Effects of cytisine on hydroxyl radicals in vitro and MPTP-induced dopamine depletion in vivo

The potential new iron-chelator cytisine and the radical scavenger N-tert-butyl-alpha-(2-sulfophenyl) nitrone (S-PBN) were incubated in a Fenton system and hydroxyl radical formation was measured with the salicylate trapping assay. Both cytisine and S-PBN reduced hydroxyl radical formation in a concentration-dependent manner. For in vivo studies, C57BL/6 mice were injected repeatedly with cytisine (0.5 mg/kg or 2.0 mg/kg s.c.) or saline seven days before and after a single 1-methyl-4-phenyl-1,2,3,6-tetrahydropyridine (MPTP) injection (30 mg/kg s.c.). Seven days after MPTP treatment alone dopamine levels were significantly reduced to 12% of the control values (p < 0.001), whereas MPTP + cytisine treatment (2 mg/kg) led to more than twofold higher dopamine levels (p < 0.01) compared with MPTP alone. We have shown for the first time that cytisine attenuates hydroxyl radical formation in vitro and reduces MPTP-induced dopamine depletion. Thus, cytisine may be useful for the treatment of Parkinson's Disease where the chelation of iron ions could prevent neuronal cell death.

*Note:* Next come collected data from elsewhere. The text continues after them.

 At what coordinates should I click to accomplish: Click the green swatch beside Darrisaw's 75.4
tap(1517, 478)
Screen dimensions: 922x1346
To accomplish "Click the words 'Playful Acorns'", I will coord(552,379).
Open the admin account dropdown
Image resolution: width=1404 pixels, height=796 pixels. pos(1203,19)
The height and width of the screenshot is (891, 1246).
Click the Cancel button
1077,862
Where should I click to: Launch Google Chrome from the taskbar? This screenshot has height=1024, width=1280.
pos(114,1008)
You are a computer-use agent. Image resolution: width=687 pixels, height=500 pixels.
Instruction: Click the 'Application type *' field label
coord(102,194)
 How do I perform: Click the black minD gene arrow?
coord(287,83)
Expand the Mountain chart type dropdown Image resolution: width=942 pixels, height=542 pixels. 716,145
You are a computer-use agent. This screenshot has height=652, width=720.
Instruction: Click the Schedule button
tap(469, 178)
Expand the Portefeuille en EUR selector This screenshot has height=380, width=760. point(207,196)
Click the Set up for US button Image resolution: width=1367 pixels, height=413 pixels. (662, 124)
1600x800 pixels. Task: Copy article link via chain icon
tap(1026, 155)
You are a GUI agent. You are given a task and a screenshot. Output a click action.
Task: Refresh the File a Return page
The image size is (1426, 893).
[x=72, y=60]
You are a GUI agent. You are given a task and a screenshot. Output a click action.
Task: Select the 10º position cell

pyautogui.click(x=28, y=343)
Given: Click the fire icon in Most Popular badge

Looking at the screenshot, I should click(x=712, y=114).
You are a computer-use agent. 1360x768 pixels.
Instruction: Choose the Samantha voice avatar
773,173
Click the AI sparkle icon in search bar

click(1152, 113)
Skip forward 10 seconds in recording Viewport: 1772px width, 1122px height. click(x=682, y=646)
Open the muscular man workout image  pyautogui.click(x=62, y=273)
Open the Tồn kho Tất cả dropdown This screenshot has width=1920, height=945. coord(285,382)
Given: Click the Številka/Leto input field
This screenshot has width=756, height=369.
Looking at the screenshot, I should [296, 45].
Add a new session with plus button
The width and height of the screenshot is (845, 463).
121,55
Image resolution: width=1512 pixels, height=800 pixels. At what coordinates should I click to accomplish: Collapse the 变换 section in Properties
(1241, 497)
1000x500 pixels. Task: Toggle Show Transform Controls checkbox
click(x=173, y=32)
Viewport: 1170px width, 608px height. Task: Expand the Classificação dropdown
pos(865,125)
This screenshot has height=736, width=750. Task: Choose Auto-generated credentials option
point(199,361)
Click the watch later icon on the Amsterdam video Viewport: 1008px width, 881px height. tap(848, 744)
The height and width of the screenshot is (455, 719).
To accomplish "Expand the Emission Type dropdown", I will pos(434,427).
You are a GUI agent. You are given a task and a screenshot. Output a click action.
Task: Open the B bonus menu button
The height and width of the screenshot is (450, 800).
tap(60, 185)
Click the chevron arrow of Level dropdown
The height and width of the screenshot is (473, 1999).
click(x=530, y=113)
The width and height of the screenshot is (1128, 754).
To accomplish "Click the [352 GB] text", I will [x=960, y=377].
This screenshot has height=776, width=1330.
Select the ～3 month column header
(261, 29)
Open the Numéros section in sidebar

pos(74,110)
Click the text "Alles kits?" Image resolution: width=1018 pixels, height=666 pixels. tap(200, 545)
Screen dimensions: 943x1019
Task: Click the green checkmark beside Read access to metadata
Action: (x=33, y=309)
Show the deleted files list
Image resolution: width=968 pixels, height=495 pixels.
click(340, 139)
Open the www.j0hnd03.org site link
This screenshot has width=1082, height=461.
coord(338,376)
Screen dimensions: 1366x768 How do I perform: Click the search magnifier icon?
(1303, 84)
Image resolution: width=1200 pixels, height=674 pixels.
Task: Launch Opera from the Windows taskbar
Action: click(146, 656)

Astrocyte mitochondria: a substrate for iron deposition in the aging rat substantia nigra

Little is currently known concerning the cellular substrates for, and the mechanisms mediating the pathological deposition of, redox-active brain iron in Parkinson's disease. In various subcortical brain regions, populations of astroglia progressively accumulate peroxidase-positive cytoplasmic inclusions derived from effete, iron-laden mitochondria. In the present study, histochemical, ultrastructural, and elemental microanalytical techniques were used to demonstrate the existence of peroxidase-positive astroglia in the substantia nigra of adult rats. At 4 months of age and earlier, few GFAP-positive nigral astroglia contained small, electron-dense cytoplasmic inclusions which exhibited faint endogenous peroxidase activity (diaminobenzidine reaction product) and no detectable iron by microprobe analysis. In contrast, by 14-18 months of age, there was a significant, fourfold increase in numbers of peroxidase-positive astrocyte inclusions in the substantia nigra. The nigral gliosomes in the older animals were heterogeneously electron dense, immunoreactive for ubiquitin and a mitochondrial epitope, and often exhibited X-ray emission peaks for iron. Copper peaks were also detected in a minority of nigral gliosomes. Previous in vitro work indicated that the iron-mediated peroxidase activity in these cells promotes the bioactivation of dopamine and other catechols to neurotoxic free radical intermediates. Thus, mitochondrial sequestration of redox-active iron in aging nigral astroglia may be one factor predisposing the senescent nervous system to parkinsonism and other neurodegenerative disorders.